— START OF THE DATA —

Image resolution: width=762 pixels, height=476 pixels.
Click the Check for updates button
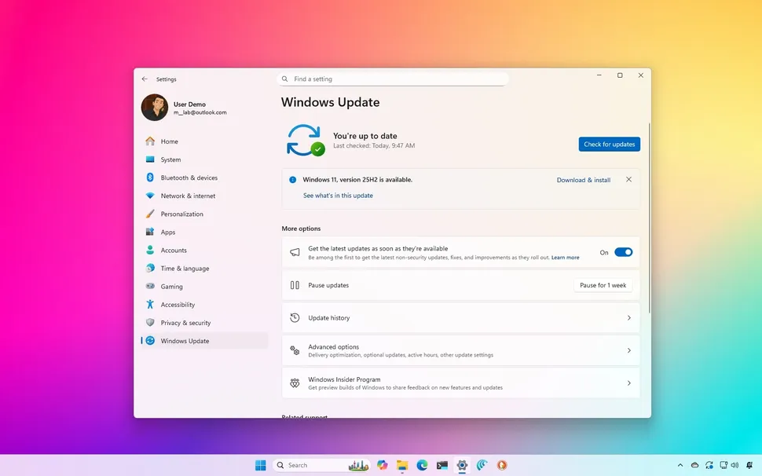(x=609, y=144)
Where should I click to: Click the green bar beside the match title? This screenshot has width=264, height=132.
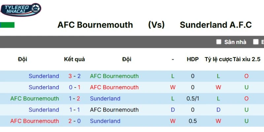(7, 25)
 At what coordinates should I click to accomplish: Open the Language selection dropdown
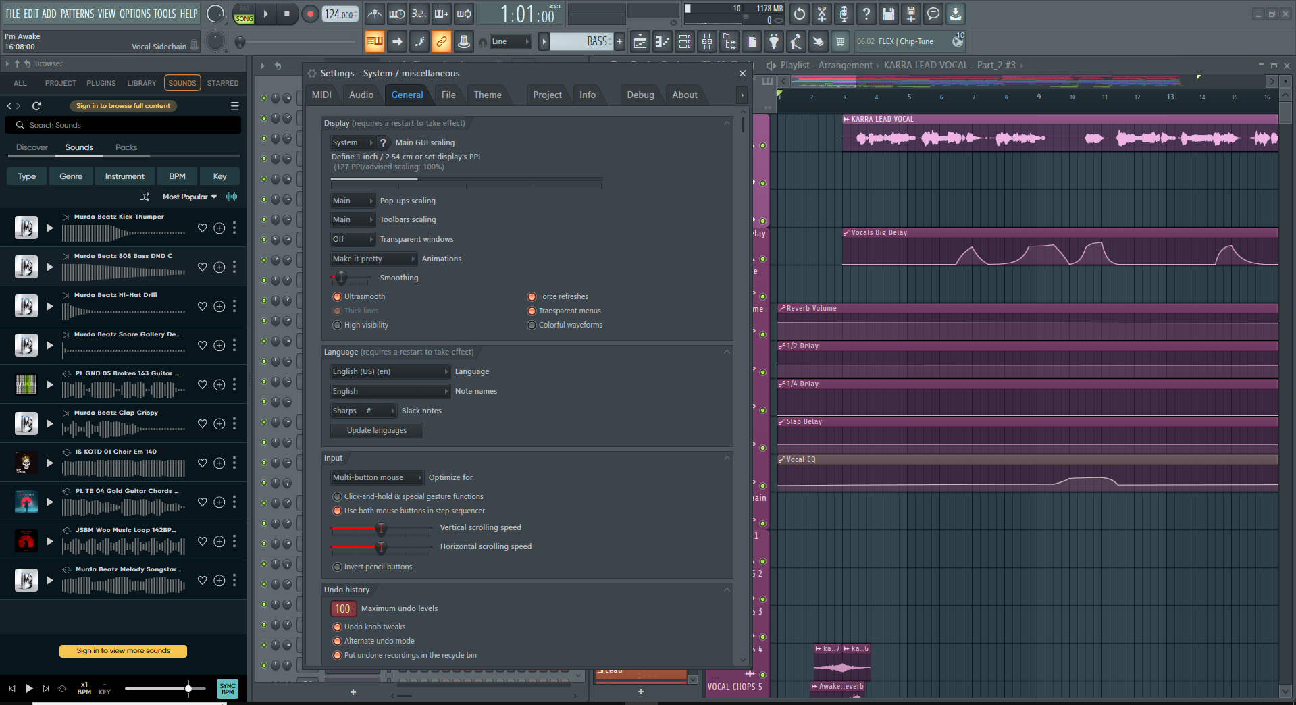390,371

— END OF THE DATA —

▶ **INSTRUCTIONS FOR THE TASK**
Arrange every line of the listing above as a JSON list of strings, one string per line, skipping blank lines and omitting the pictures.

▶ **WRITTEN SOLUTION**
[
  "Image resolution: width=762 pixels, height=476 pixels.",
  "Click the Check for updates button",
  "(x=609, y=144)",
  "Where should I click to: Click the green bar beside the match title? This screenshot has width=264, height=132.",
  "(7, 25)",
  " At what coordinates should I click to accomplish: Open the Language selection dropdown",
  "390,371"
]